Un cuore che, urbanisticamente parlando, batte al centro dell’impressionante rotonda di Avenida 9 Julio, snodo di una delle vie più larghe al mondo: venti corsie brutalmente trafficate a qualunque ora del giorno. Lì si trova il famoso Obelisco: uno dei simboli della città – forse il simbolo per eccellenza – amato e odiato dai locali in egual misura, il destino dei monumenti a cui si chiede di sintetizzare un luogo variegato come una megalopoli. Fu costruito nel 1936, in meno di un mese, da una compagnia edilizia tedesca. Celebra il quattrocentesimo anniversario della prima fondazione della città da parte di Pedro de Mendoza, un nobile andaluso molto nelle grazie di Carlo V. Si parla di prima fondazione perché nel giro di quarant’anni i primi insediamenti spagnoli furono spazzati via dagli indiani Mapuche, che li assaltarono con una tecnica di attacco chiamata maloca o malòn, due espressioni rimaste nella gergalità di qui, un po’ come da noi si dice “fare un quarantotto”. La città fu quindi rifondata nel 1580 da Juan de Garay, un altro conquistador, anch’egli nobile ma di origine basca, e anch’egli molto nelle grazie di un re spagnolo: Filippo II.
Proseguendo a piedi dall’Obelisco, dopo circa mezz’ora verso ovest si incontra finalmente il porto, il luogo che segna Buenos Aires fin nel nome degli abitanti e che – se l’Avenida 9 Julio è il cuore – rappresenta quantomeno la pancia della città.
Una volta arrivati all’arenile avrete bisogno di qualcuno che vi rassicuri che ciò che avete di fronte è effettivamente acqua dolce – peraltro tra le più inquinate al mondo, per la prolungata cattiva gestione degli scarichi industriali.

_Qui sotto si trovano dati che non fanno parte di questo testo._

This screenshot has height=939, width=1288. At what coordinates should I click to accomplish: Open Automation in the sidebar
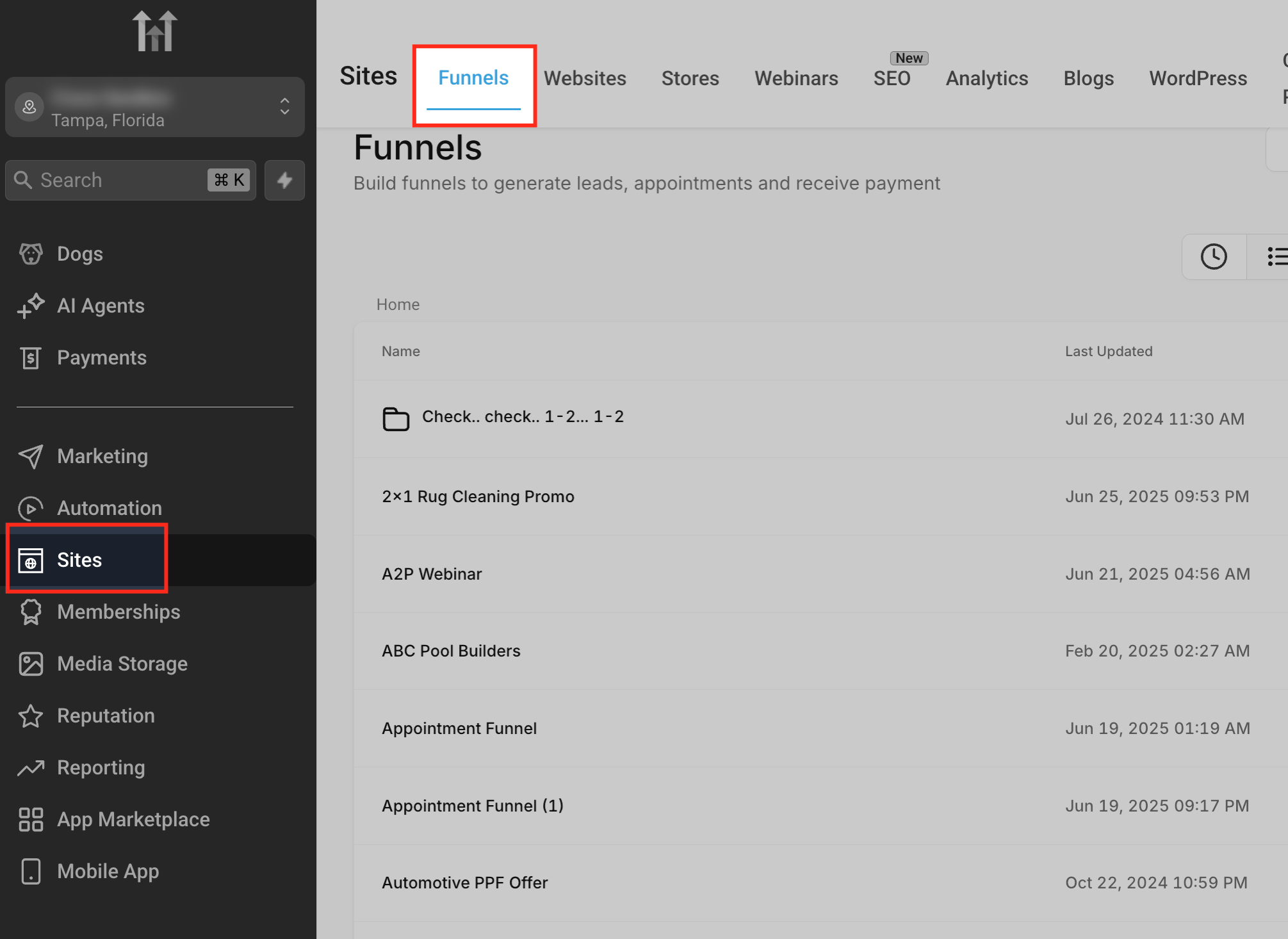click(109, 509)

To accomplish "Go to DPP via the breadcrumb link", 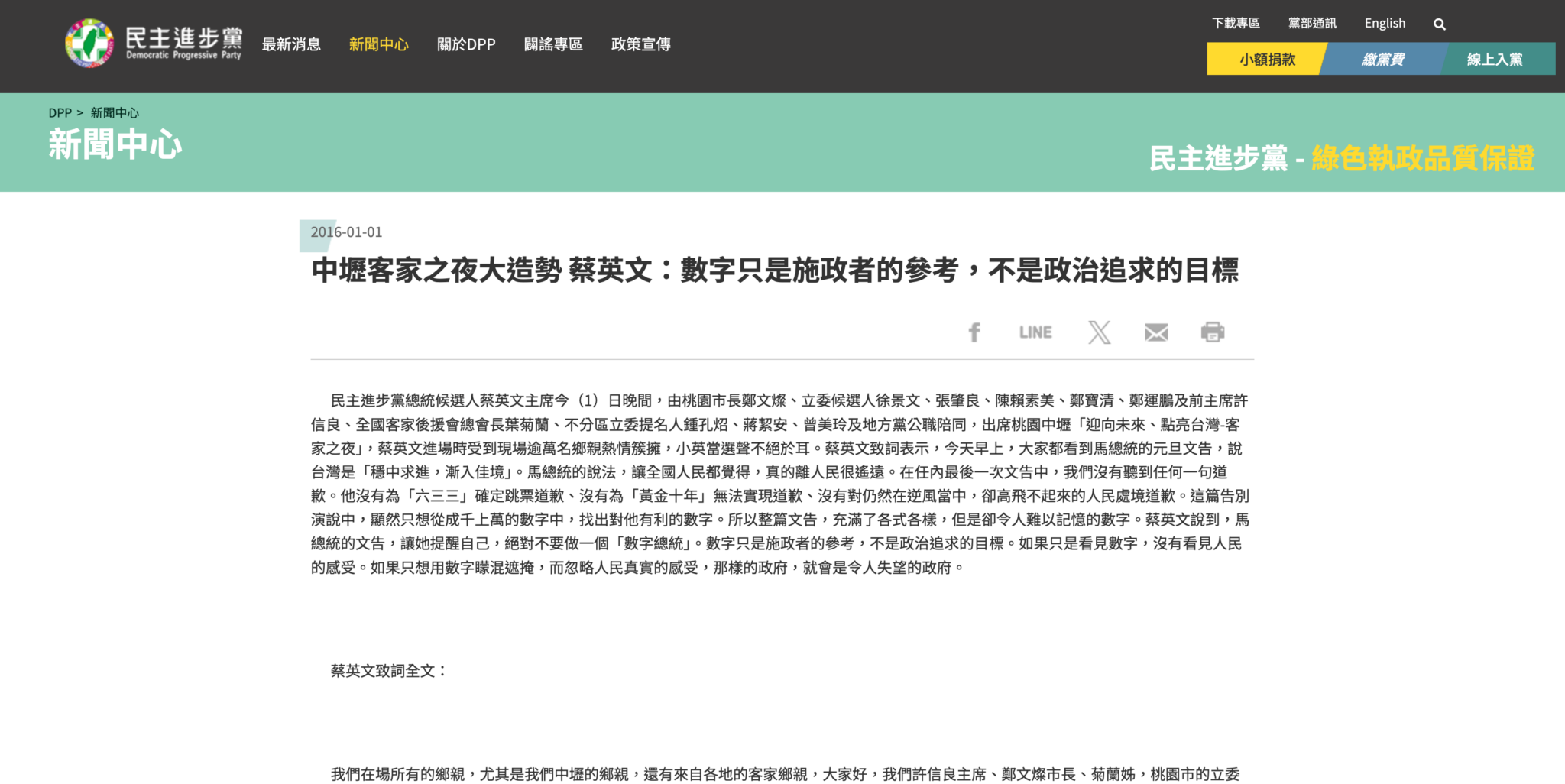I will [x=58, y=112].
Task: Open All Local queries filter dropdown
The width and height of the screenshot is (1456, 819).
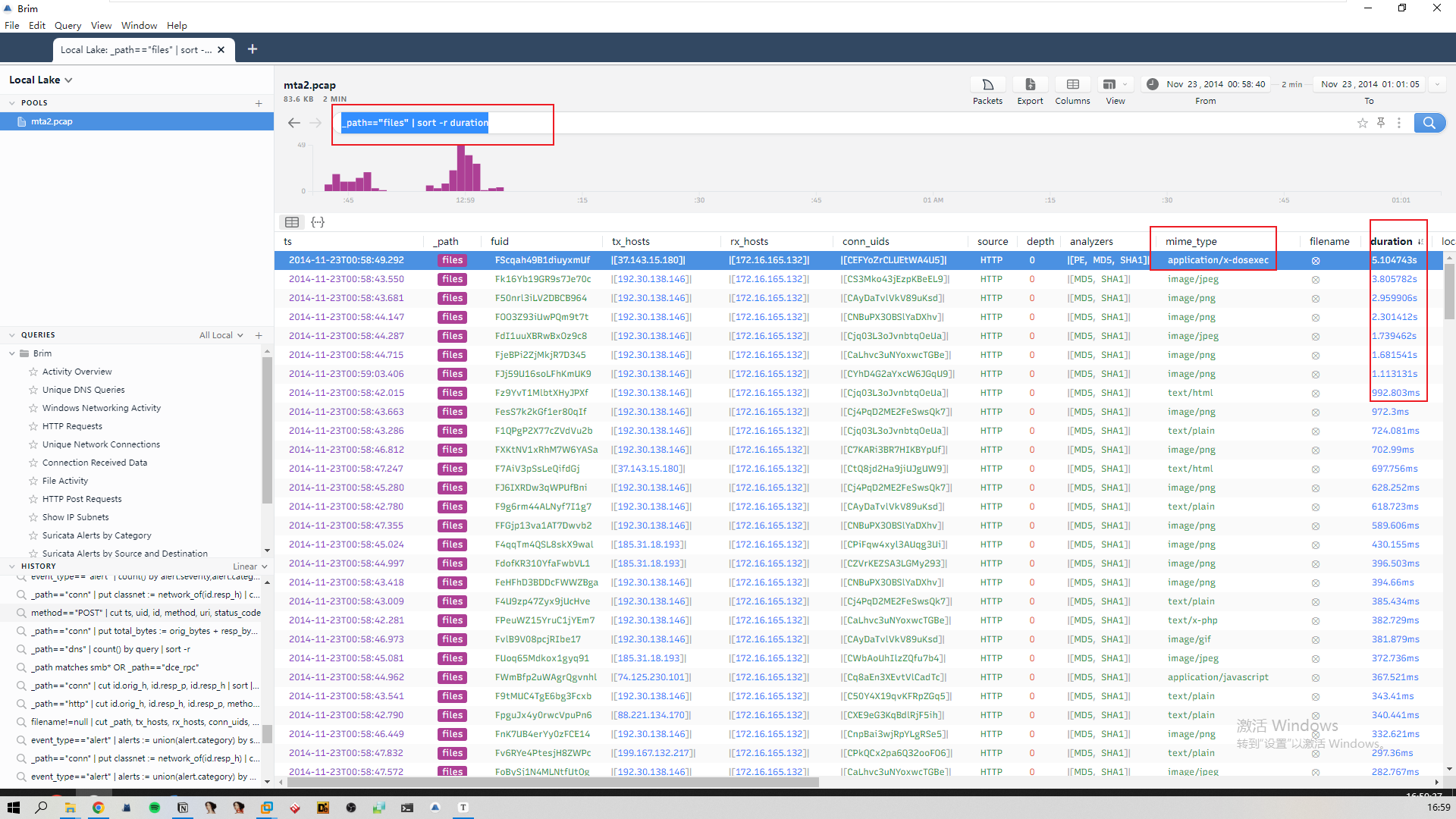Action: click(221, 335)
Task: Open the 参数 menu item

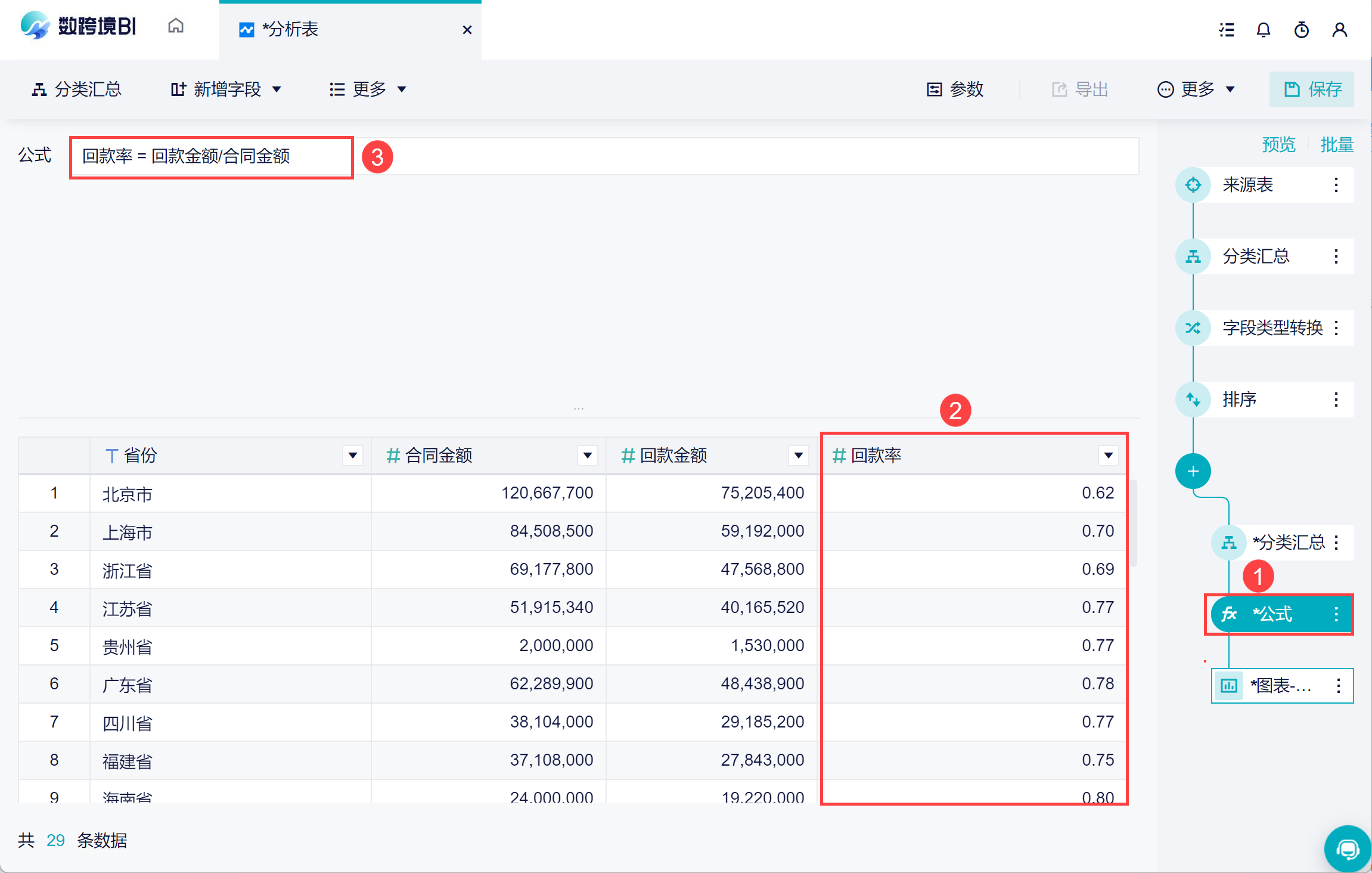Action: tap(955, 89)
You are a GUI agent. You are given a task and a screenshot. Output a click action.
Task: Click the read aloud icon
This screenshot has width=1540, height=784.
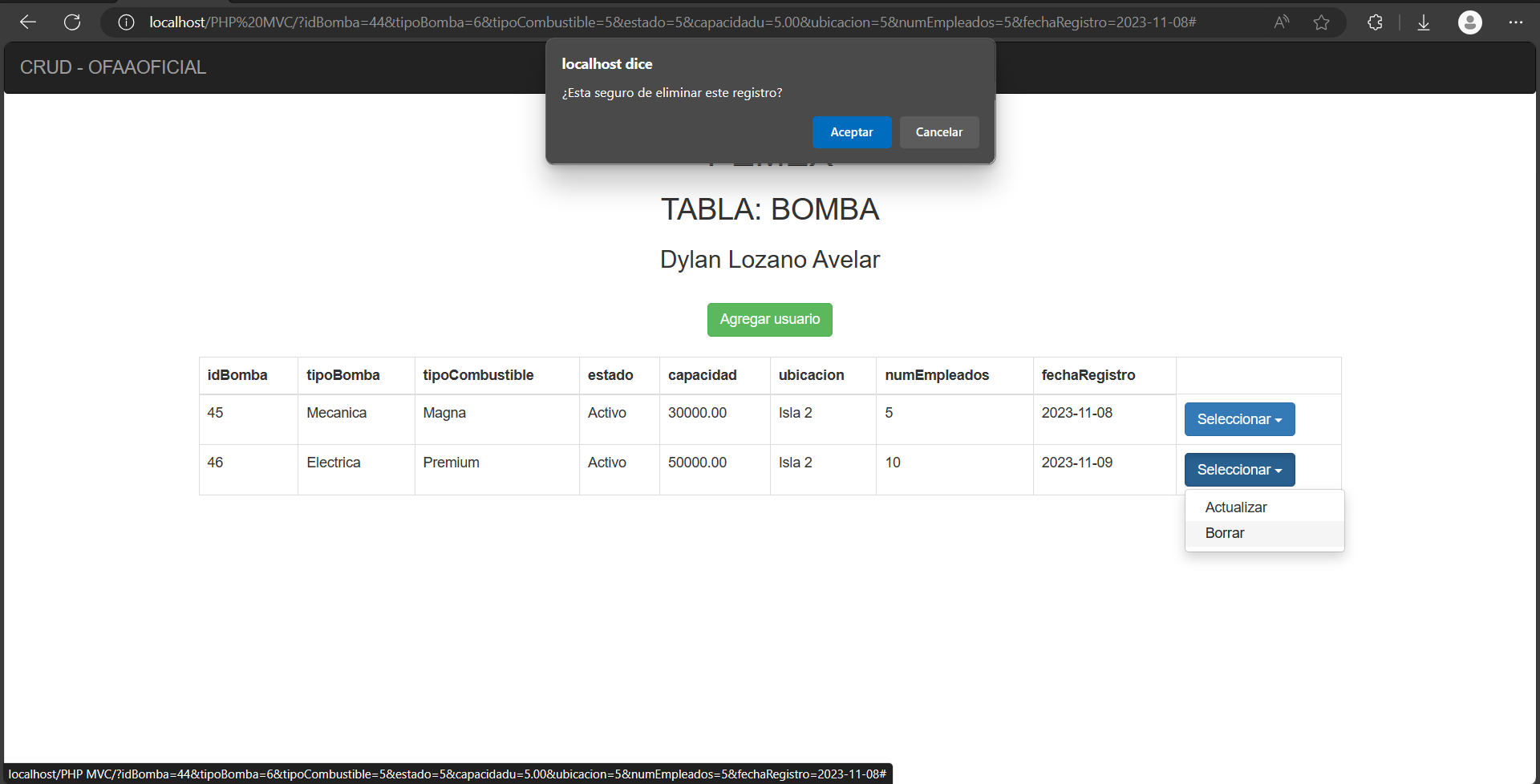(x=1281, y=22)
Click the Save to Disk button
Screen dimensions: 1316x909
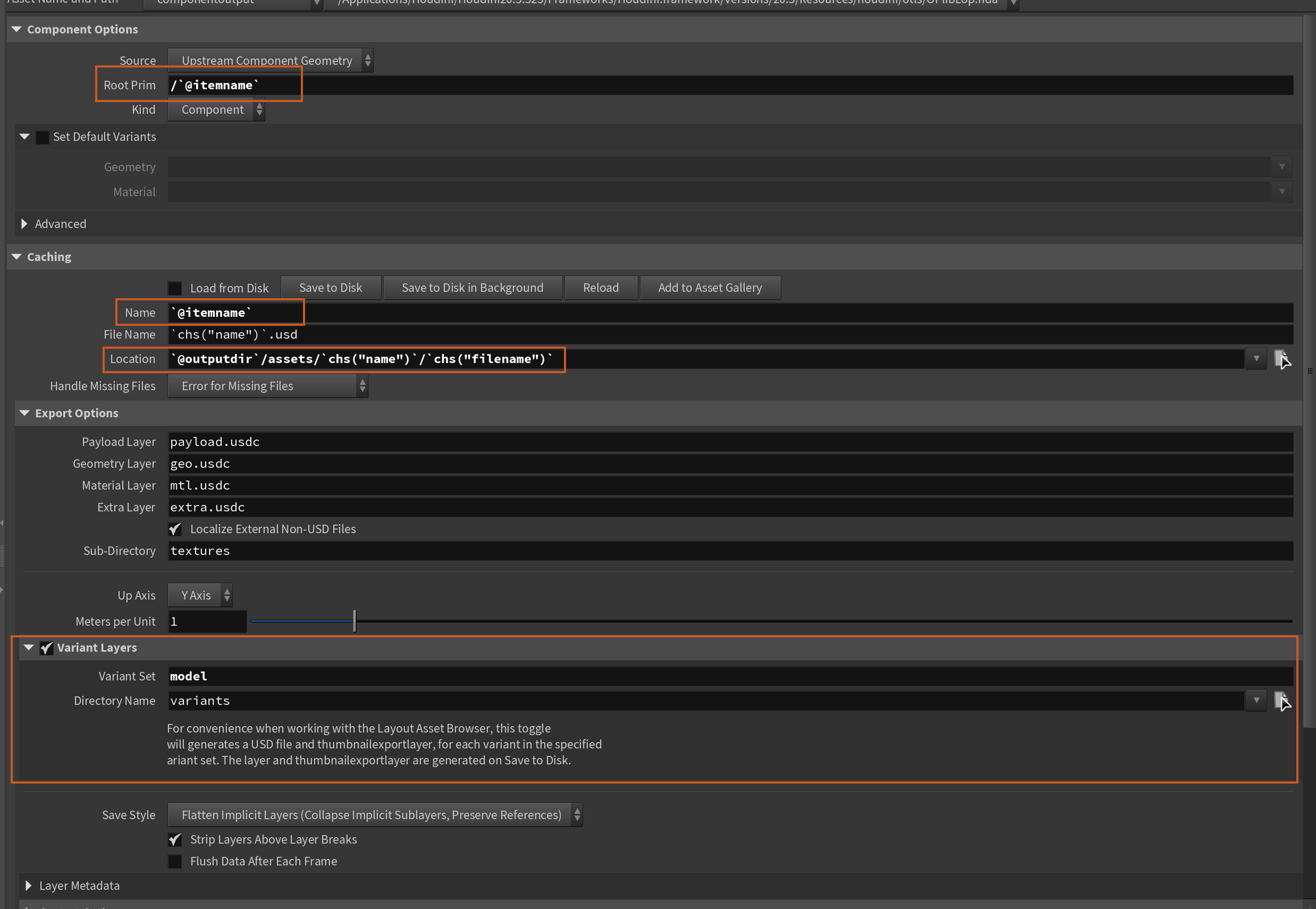click(x=330, y=288)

Ma non vi preoccupate: pensare che quello che state guardando sia in realtà un mare è un abbaglio comune. Persino i geografi ancora dibattono la vera natura di quest’acqua: se si tratti di un fiume o di un “mare marginale”, tanta è la vastità di orizzonte che occupa. È l’estuario del Rio de La Plata, un bacino idrico enorme in cui sfociano ben sei fiumi provenienti da mezzo Sud America. Una vastità misurabile in ore: quattro, quelle che impiegherebbe un traghetto a sbarcarvi a Montevideo, la capitale dell’Uruguay, città “rivale” e speculare a Buenos Aires, invisibile da qui ma da qualche parte laggiù in fondo, come un corrugamento sull’opposto labbro di terra della baia de La Plata dove cinque secoli fa hanno attraccato i galeoni e non sono più tornati indietro.